Okay, let's take things one step at a time:
1) We do not as yet have direct confirmation of
feathers/protofeathers/DESE/whatever you want to call them in
tyrannosaurids.  They are inferred to be present in tyrant dinosaurs by the
same reason we infer feathers being present in _Hesperornis_: tyrannosaurids
are bracketed phylogenetically by creatures observed to have
feathers/protofeathers/whatever (maniraptorans on one side,
_Sinosauropteryx_ on the other).
2) Based merely on phylogeny, the expectation would be that even _T. rex_
was covered by this stuff.  However, alternative speculation (by analogy to
some large bodied tropical epithere mammals such as elephants and white
rhinos) suggests that large adult tyrannosaurids may have a reduced plumage:
at larger body sizes in warmer regions, insulation is not as important.
However, this is *simply speculation*.

▶ [ITEMS]

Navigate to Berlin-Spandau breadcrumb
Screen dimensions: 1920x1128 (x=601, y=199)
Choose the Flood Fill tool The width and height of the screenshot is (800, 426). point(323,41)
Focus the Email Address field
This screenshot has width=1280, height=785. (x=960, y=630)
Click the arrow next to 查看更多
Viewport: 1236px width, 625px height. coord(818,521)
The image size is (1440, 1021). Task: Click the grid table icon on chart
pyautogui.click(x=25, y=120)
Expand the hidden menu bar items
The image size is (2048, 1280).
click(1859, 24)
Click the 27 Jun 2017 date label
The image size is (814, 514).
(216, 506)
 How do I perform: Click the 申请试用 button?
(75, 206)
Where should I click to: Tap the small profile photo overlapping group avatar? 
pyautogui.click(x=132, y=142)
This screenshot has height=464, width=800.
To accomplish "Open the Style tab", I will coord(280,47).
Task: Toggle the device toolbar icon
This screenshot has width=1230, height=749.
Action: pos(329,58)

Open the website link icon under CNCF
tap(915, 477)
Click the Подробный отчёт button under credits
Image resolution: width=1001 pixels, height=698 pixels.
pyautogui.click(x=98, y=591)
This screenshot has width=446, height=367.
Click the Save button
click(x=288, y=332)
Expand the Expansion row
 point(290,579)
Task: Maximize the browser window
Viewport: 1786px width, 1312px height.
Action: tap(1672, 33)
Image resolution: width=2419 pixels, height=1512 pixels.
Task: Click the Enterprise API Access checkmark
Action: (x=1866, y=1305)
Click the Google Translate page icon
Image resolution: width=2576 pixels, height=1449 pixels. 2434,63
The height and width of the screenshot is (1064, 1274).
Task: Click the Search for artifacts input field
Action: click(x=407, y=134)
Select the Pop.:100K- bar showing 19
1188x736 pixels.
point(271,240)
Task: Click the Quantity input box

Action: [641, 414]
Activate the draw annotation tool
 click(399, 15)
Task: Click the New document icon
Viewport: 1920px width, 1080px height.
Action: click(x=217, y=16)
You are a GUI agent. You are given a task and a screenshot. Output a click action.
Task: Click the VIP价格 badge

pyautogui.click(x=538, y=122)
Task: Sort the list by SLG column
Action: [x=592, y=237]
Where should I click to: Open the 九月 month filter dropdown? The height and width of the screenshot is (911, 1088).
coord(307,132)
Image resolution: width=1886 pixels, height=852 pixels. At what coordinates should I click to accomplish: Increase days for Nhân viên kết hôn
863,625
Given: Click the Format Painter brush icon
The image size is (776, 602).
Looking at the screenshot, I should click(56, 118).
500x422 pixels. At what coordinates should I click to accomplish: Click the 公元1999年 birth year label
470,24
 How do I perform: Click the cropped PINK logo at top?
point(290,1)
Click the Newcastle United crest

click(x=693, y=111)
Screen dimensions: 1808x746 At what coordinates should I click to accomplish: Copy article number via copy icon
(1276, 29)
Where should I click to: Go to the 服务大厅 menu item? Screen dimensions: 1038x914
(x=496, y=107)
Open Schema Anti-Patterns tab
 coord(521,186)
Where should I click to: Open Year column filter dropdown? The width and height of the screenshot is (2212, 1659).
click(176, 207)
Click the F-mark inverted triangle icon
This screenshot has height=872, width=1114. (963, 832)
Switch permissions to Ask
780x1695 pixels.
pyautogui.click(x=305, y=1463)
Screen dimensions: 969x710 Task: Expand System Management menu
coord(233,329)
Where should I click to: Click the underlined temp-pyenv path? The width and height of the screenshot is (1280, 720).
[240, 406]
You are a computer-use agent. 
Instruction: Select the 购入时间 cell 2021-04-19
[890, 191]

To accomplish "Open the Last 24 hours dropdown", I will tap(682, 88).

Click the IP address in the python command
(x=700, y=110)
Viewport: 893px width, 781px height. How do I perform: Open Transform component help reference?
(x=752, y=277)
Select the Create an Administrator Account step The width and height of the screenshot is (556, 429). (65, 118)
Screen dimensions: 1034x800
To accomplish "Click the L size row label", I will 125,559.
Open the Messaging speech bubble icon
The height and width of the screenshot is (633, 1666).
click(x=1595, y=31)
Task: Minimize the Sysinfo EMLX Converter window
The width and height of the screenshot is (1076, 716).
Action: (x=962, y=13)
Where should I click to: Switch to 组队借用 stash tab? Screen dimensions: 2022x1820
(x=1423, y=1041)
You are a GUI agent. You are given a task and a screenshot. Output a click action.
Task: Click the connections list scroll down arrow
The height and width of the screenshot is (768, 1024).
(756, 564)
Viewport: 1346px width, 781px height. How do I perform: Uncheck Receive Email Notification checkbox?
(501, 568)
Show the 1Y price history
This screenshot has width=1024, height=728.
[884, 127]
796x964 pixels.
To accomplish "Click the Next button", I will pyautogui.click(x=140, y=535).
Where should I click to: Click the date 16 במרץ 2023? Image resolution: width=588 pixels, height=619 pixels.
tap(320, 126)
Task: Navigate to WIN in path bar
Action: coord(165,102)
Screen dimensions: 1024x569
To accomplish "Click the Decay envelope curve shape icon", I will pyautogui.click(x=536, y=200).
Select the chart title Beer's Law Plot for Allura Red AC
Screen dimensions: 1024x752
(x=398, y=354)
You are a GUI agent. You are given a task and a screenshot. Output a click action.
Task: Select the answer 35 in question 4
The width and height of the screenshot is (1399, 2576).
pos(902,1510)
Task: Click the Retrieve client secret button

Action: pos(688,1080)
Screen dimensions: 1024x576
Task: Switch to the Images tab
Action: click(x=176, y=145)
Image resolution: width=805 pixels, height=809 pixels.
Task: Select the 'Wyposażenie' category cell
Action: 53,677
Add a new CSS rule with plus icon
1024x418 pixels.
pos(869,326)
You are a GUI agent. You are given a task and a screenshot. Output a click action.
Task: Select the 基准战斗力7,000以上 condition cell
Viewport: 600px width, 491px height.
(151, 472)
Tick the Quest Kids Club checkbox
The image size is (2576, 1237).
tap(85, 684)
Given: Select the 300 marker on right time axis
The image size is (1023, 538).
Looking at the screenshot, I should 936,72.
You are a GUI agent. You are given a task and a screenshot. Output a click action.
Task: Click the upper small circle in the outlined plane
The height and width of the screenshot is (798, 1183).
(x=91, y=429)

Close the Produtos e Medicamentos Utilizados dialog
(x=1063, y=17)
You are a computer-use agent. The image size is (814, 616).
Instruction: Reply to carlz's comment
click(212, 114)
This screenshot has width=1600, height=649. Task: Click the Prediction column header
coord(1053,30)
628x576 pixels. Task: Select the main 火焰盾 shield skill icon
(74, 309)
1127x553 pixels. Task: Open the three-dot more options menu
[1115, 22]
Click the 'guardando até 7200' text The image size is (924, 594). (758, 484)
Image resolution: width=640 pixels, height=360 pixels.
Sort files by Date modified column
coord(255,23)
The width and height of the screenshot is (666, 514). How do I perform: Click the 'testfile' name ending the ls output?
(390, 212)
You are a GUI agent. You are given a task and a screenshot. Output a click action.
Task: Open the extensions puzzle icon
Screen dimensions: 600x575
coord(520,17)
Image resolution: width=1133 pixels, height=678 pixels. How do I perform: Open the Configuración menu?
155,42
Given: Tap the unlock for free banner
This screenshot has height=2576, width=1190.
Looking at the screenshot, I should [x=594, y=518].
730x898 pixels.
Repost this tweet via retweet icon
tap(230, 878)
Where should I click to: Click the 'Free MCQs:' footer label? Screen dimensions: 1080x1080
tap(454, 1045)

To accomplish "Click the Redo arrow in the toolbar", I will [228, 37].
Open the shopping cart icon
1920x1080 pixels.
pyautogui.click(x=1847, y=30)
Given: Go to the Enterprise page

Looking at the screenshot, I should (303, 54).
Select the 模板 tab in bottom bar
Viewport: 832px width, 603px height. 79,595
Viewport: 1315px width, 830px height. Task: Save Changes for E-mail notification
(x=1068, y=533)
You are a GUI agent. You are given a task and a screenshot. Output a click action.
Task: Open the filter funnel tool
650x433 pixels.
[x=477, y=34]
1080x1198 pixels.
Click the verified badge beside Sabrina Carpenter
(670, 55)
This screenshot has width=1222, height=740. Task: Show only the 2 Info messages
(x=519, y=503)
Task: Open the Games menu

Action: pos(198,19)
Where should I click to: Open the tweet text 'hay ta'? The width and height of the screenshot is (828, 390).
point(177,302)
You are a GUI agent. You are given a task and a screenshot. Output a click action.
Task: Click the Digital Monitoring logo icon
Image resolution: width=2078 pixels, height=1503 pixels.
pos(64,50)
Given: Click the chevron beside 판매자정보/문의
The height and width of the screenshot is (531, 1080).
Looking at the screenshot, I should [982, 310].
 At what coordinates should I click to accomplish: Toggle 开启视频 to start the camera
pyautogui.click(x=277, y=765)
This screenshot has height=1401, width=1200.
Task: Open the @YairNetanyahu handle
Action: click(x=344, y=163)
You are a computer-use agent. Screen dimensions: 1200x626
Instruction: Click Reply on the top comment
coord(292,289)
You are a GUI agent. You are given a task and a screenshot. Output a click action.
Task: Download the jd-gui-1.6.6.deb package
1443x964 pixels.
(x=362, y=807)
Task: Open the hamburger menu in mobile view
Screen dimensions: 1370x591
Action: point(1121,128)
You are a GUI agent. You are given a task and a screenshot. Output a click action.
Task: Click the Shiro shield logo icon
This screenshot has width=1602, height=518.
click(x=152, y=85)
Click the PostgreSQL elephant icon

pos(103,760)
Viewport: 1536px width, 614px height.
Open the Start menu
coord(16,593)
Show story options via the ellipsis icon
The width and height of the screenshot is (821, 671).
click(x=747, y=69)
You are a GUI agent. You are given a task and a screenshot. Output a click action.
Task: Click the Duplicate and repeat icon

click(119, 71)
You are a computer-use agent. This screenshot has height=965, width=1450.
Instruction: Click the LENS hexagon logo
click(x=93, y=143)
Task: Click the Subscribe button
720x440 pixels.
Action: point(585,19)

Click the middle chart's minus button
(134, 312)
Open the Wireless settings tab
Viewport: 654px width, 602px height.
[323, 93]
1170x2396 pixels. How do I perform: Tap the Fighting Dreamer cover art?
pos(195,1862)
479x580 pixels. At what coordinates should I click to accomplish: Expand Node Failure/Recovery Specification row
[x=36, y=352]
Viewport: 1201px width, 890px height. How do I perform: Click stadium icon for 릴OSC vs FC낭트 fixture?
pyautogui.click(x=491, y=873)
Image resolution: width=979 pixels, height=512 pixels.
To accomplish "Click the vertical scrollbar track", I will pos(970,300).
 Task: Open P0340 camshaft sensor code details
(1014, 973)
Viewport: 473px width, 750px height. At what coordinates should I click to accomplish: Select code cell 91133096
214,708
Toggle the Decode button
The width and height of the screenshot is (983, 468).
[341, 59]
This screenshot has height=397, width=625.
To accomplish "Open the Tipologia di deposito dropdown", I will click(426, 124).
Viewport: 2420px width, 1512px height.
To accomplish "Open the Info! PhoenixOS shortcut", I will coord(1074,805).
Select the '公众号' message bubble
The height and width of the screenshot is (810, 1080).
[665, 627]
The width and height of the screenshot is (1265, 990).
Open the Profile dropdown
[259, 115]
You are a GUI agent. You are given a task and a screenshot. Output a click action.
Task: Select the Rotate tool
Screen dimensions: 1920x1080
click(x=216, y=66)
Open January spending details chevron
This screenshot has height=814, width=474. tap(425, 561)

▶ [TO-DO LIST]
**A.** In the text on tyrannosaurid feathers, condense the paragraph beginning "2) Based merely on phylogeny" into a short bulleted list that keeps its main facts.
**B.** According to the text on tyrannosaurid feathers, which creatures bracket tyrannosaurids phylogenetically?
**C.** Continue the text on tyrannosaurid feathers from where it stops.

▶ [PER-TASK ANSWERS]
**A.**
- Phylogeny alone suggests that even _T. rex_ was covered in feathers or protofeathers.
- An alternative idea, based on large tropical mammals such as elephants and white rhinos, holds that large adult tyrannosaurids may have had reduced plumage.
- The reasoning is that insulation matters less at large body sizes in warm regions.
- This alternative is purely speculation.

**B.** Maniraptorans on one side and _Sinosauropteryx_ on the other.

**C.**
3) So, what of small adult tyrant dinosaurs?  Who can say?  It is simply
speculation to think that larger tyrant dinos might lack
feathers/protofeathers; one might argue that a 250 kg adult might still need
more insulation than a 2500 kg one.

Note that even step 2 isn't as strong as it could be: there have been large
bodied (comparable in size to tyrant dinosaurs) mammals in the tropics with
LOTS of fur: giant ground sloths being the main one.

So it is possible that an adult _Alioramus_ might have had more fuzz than an
adult _Tyrannosaurus_; however, we are currently lacking data by which to
test this hypothesis.

Hope this helps.

                Thomas R. Holtz, Jr.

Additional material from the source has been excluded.